* _MATERIAL PROVIDED_:
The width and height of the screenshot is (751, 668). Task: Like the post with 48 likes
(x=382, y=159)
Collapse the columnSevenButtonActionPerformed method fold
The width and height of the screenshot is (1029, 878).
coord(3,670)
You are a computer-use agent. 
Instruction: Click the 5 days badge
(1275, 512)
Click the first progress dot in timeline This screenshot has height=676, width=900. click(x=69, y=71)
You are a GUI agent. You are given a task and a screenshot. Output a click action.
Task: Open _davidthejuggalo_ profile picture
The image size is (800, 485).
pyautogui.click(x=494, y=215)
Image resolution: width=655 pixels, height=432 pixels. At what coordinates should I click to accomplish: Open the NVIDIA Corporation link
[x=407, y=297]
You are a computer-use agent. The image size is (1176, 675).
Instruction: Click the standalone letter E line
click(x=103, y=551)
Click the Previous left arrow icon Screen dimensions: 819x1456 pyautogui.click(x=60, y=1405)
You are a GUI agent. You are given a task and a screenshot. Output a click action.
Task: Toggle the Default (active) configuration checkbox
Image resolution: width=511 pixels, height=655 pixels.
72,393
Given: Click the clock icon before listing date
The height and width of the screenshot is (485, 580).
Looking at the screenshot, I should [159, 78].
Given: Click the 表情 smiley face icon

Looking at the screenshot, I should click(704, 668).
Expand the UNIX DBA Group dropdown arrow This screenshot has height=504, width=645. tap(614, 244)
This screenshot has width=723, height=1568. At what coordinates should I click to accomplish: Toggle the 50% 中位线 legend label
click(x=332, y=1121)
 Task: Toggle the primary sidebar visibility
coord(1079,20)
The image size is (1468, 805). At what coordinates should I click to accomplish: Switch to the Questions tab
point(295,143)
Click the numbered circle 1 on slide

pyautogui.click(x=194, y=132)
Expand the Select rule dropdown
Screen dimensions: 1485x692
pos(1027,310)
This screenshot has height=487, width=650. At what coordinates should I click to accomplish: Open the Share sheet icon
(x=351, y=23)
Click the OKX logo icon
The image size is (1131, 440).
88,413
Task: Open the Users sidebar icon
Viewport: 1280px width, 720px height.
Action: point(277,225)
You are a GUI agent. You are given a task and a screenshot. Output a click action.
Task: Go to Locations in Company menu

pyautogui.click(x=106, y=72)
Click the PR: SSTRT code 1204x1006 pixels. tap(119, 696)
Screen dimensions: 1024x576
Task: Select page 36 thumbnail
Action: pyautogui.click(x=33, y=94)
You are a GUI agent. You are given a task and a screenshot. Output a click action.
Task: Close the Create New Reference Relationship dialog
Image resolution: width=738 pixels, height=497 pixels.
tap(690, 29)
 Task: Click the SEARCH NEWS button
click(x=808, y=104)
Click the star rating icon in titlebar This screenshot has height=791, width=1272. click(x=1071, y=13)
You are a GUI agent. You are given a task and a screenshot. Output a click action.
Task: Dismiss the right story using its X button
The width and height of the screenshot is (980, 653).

* _YOUR TASK_:
Repeat each entry above, keeping every word exact.

* _SOLUTION TO THIS EXERCISE_:
The width and height of the screenshot is (751, 668). Task: Like the post with 48 likes
(x=382, y=159)
Collapse the columnSevenButtonActionPerformed method fold
The width and height of the screenshot is (1029, 878).
coord(3,670)
You are a computer-use agent. 
Instruction: Click the 5 days badge
(1275, 512)
Click the first progress dot in timeline This screenshot has height=676, width=900. click(x=69, y=71)
You are a GUI agent. You are given a task and a screenshot. Output a click action.
Task: Open _davidthejuggalo_ profile picture
The image size is (800, 485).
pyautogui.click(x=494, y=215)
Image resolution: width=655 pixels, height=432 pixels. At what coordinates should I click to accomplish: Open the NVIDIA Corporation link
[x=407, y=297]
You are a computer-use agent. The image size is (1176, 675).
Instruction: Click the standalone letter E line
click(x=103, y=551)
Click the Previous left arrow icon Screen dimensions: 819x1456 pyautogui.click(x=60, y=1405)
You are a GUI agent. You are given a task and a screenshot. Output a click action.
Task: Toggle the Default (active) configuration checkbox
Image resolution: width=511 pixels, height=655 pixels.
72,393
Given: Click the clock icon before listing date
The height and width of the screenshot is (485, 580).
Looking at the screenshot, I should [159, 78].
Given: Click the 表情 smiley face icon

Looking at the screenshot, I should click(704, 668).
Expand the UNIX DBA Group dropdown arrow This screenshot has height=504, width=645. tap(614, 244)
This screenshot has width=723, height=1568. At what coordinates should I click to accomplish: Toggle the 50% 中位线 legend label
click(x=332, y=1121)
 Task: Toggle the primary sidebar visibility
coord(1079,20)
The image size is (1468, 805). At what coordinates should I click to accomplish: Switch to the Questions tab
point(295,143)
Click the numbered circle 1 on slide

pyautogui.click(x=194, y=132)
Expand the Select rule dropdown
Screen dimensions: 1485x692
pos(1027,310)
This screenshot has height=487, width=650. At what coordinates should I click to accomplish: Open the Share sheet icon
(x=351, y=23)
Click the OKX logo icon
The image size is (1131, 440).
88,413
Task: Open the Users sidebar icon
Viewport: 1280px width, 720px height.
Action: point(277,225)
You are a GUI agent. You are given a task and a screenshot. Output a click action.
Task: Go to Locations in Company menu

pyautogui.click(x=106, y=72)
Click the PR: SSTRT code 1204x1006 pixels. tap(119, 696)
Screen dimensions: 1024x576
Task: Select page 36 thumbnail
Action: pyautogui.click(x=33, y=94)
You are a GUI agent. You are given a task and a screenshot. Output a click action.
Task: Close the Create New Reference Relationship dialog
Image resolution: width=738 pixels, height=497 pixels.
tap(690, 29)
 Task: Click the SEARCH NEWS button
click(x=808, y=104)
Click the star rating icon in titlebar This screenshot has height=791, width=1272. click(x=1071, y=13)
You are a GUI agent. You are given a task and a screenshot. Output a click action.
Task: Dismiss the right story using its X button
The width and height of the screenshot is (980, 653).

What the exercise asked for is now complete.